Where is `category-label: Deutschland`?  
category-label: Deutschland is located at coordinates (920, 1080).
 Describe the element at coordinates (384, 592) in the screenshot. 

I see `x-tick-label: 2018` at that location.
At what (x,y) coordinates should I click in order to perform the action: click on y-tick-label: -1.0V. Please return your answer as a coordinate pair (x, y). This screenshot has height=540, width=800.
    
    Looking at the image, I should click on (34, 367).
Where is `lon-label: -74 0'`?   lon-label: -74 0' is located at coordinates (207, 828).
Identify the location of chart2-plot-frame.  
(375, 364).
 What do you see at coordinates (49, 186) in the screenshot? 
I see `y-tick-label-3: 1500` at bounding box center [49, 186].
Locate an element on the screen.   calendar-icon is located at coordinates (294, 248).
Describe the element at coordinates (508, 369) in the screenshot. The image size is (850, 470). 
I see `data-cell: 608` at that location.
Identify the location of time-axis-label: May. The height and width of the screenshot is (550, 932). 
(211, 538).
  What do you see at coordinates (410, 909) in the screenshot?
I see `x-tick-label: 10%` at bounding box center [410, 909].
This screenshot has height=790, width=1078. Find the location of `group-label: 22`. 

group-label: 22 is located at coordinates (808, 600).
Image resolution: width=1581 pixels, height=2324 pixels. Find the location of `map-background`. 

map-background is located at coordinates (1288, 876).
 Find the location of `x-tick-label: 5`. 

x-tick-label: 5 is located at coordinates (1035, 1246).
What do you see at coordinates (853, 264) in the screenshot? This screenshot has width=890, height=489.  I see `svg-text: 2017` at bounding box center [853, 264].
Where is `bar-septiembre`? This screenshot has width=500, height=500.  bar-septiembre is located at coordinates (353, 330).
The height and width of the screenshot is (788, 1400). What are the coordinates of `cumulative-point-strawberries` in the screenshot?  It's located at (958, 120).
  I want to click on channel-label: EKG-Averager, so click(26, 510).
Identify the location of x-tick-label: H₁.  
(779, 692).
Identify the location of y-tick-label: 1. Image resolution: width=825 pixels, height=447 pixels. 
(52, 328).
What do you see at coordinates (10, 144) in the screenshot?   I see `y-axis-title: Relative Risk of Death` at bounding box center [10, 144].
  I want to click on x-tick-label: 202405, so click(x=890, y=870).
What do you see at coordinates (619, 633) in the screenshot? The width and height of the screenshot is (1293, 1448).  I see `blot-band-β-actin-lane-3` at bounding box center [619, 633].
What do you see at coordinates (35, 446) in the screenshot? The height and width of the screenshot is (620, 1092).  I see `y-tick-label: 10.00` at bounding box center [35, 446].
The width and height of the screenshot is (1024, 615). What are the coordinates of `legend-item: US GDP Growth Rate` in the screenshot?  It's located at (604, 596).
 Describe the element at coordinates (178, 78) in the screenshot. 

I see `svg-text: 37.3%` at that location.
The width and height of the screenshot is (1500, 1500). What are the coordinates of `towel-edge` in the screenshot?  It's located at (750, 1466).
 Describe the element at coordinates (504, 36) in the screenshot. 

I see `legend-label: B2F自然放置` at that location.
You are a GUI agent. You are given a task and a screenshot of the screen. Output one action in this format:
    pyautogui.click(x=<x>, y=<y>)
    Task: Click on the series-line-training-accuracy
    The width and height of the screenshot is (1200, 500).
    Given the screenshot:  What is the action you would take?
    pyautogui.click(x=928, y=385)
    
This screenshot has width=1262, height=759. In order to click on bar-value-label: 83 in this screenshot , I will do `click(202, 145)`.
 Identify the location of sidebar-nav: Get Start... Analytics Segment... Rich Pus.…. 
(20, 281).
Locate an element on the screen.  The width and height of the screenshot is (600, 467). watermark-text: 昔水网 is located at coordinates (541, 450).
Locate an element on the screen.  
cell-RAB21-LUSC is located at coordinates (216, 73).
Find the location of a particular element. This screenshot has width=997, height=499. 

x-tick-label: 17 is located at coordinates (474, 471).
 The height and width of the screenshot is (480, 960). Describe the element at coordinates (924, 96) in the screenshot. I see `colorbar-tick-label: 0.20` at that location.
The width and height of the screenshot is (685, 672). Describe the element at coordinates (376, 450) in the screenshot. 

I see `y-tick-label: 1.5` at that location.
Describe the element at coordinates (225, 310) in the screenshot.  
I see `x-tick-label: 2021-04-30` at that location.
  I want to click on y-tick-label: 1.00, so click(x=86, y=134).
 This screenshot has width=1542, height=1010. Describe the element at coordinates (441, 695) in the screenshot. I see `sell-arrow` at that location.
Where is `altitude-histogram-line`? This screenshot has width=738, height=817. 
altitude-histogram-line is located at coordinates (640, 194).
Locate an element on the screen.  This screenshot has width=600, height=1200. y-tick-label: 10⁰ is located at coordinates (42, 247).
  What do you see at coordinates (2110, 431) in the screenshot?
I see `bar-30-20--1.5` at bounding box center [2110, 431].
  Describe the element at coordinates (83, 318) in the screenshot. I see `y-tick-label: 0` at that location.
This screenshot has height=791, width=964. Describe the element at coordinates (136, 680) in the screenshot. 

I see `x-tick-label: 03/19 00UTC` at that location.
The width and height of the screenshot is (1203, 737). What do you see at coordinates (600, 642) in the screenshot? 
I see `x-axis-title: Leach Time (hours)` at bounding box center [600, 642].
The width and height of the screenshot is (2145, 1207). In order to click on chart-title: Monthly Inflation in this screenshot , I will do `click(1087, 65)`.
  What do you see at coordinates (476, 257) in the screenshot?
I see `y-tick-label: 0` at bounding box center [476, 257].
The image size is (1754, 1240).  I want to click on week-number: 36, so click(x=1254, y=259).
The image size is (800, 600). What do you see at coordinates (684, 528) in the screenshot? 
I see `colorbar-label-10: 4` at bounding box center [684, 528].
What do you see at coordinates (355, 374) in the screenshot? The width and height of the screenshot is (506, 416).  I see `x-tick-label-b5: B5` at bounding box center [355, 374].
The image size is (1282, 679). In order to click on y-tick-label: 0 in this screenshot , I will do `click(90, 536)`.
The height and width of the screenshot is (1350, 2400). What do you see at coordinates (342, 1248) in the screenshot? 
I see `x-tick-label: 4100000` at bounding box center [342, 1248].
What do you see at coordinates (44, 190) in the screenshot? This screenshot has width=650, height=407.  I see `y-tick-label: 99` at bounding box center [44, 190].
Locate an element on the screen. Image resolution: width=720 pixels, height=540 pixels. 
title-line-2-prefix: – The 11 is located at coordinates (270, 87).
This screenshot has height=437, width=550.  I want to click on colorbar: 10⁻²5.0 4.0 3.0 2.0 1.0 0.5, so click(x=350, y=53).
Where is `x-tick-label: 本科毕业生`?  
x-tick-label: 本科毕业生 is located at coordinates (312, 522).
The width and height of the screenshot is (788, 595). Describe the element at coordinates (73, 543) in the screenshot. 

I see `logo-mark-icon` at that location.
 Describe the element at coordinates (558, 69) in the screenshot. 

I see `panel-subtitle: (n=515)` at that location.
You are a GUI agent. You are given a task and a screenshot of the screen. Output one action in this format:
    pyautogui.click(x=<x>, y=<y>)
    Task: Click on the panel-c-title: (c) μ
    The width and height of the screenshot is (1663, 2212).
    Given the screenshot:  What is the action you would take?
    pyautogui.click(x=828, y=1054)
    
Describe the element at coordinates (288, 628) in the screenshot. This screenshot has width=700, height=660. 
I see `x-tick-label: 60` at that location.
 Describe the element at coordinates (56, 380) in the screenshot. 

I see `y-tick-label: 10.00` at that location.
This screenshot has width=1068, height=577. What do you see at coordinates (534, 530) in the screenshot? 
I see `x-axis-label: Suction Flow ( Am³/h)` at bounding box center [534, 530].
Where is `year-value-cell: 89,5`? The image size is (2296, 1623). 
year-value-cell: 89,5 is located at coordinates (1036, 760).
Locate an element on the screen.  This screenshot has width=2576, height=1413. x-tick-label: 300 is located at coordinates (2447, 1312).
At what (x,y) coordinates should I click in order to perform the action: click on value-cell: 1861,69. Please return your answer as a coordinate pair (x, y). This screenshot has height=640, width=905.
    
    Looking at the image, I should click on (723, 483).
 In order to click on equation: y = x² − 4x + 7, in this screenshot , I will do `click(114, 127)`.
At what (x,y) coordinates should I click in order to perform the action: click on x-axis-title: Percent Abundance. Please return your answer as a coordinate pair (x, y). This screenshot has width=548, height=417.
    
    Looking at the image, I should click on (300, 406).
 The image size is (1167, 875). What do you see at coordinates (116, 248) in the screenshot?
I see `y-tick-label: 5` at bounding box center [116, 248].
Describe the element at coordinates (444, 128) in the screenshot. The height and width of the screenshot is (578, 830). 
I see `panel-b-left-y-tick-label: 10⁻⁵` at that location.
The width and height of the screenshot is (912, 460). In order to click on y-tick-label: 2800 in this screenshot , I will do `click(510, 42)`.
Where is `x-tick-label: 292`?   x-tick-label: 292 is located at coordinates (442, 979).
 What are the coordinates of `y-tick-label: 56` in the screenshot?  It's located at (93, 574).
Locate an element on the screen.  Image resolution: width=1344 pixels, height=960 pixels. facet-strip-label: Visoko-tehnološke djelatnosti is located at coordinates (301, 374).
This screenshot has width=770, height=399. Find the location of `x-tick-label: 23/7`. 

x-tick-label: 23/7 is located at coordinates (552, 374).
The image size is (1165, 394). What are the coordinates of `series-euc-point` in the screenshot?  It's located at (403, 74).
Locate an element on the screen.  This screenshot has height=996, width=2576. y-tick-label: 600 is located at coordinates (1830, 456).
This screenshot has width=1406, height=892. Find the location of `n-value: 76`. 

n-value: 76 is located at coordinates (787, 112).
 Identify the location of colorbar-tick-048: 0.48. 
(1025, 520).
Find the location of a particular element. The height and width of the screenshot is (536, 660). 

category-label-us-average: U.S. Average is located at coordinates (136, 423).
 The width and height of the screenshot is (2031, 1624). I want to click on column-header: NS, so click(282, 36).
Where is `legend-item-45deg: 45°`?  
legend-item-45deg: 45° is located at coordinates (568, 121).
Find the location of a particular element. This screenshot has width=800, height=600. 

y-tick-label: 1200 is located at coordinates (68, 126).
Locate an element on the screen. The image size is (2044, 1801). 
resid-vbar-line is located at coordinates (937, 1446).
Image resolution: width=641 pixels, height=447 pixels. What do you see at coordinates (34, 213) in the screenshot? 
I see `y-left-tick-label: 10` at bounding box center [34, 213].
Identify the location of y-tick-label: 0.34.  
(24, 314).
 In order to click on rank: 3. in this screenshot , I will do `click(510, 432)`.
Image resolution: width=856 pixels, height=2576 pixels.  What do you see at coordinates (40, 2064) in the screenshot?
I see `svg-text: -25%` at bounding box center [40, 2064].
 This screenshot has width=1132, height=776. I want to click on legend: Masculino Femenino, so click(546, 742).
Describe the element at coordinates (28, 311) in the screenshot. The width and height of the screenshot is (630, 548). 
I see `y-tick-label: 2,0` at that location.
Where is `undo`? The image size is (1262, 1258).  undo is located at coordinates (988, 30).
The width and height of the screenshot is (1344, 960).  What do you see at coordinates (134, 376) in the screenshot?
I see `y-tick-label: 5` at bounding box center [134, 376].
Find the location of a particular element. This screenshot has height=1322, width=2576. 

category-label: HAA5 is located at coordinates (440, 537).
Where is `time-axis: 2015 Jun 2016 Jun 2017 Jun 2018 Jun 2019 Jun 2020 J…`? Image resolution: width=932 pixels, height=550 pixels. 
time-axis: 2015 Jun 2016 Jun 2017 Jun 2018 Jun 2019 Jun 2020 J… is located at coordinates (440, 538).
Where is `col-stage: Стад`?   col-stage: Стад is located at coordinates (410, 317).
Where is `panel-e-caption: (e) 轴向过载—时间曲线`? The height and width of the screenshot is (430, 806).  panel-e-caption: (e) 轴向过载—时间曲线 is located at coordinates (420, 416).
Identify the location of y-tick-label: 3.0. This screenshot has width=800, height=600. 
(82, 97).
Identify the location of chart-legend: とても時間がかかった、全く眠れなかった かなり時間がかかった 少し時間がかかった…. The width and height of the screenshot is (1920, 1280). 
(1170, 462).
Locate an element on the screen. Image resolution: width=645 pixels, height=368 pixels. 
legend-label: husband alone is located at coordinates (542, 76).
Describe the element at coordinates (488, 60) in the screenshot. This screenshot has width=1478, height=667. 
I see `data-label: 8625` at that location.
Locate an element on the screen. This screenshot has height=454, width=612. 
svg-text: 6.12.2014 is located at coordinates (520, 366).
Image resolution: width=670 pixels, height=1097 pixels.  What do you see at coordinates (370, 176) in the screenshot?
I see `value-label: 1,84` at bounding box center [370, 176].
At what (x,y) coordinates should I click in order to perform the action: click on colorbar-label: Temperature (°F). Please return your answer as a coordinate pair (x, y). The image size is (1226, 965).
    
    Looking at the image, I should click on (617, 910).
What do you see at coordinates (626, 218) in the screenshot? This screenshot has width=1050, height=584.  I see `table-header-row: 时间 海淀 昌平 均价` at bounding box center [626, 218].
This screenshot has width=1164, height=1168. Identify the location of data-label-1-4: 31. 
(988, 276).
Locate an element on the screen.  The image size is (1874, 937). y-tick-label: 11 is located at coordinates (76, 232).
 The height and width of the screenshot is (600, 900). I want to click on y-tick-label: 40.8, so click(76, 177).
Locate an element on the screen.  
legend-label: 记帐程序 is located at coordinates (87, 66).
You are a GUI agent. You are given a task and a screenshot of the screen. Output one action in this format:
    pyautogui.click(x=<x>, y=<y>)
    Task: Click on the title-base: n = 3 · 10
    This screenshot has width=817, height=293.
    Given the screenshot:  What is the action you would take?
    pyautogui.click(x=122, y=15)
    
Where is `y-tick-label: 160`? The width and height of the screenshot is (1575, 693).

• • • • • • •

→ Brief
Arrange the lines of the listing between the line containing "Identify the location of y-tick-label: 0.34." and the line containing "legend-label: husband alone", inclusive, as a numbered list, leaving out any blank lines.

→ Response to this exercise
1. Identify the location of y-tick-label: 0.34.  
2. (24, 314).
3.  In order to click on rank: 3. in this screenshot , I will do `click(510, 432)`.
4. Image resolution: width=856 pixels, height=2576 pixels.  What do you see at coordinates (40, 2064) in the screenshot?
5. I see `svg-text: -25%` at bounding box center [40, 2064].
6.  This screenshot has width=1132, height=776. I want to click on legend: Masculino Femenino, so click(546, 742).
7. Describe the element at coordinates (28, 311) in the screenshot. The width and height of the screenshot is (630, 548). 
8. I see `y-tick-label: 2,0` at that location.
9. Where is `undo`? The image size is (1262, 1258).  undo is located at coordinates (988, 30).
10. The width and height of the screenshot is (1344, 960).  What do you see at coordinates (134, 376) in the screenshot?
11. I see `y-tick-label: 5` at bounding box center [134, 376].
12. Find the location of a particular element. This screenshot has height=1322, width=2576. 
13. category-label: HAA5 is located at coordinates (440, 537).
14. Where is `time-axis: 2015 Jun 2016 Jun 2017 Jun 2018 Jun 2019 Jun 2020 J…`? Image resolution: width=932 pixels, height=550 pixels. 
15. time-axis: 2015 Jun 2016 Jun 2017 Jun 2018 Jun 2019 Jun 2020 J… is located at coordinates (440, 538).
16. Where is `col-stage: Стад`?   col-stage: Стад is located at coordinates (410, 317).
17. Where is `panel-e-caption: (e) 轴向过载—时间曲线`? The height and width of the screenshot is (430, 806).  panel-e-caption: (e) 轴向过载—时间曲线 is located at coordinates (420, 416).
18. Identify the location of y-tick-label: 3.0. This screenshot has width=800, height=600. 
19. (82, 97).
20. Identify the location of chart-legend: とても時間がかかった、全く眠れなかった かなり時間がかかった 少し時間がかかった…. The width and height of the screenshot is (1920, 1280). 
21. (1170, 462).
22. Locate an element on the screen. Image resolution: width=645 pixels, height=368 pixels. 
23. legend-label: husband alone is located at coordinates (542, 76).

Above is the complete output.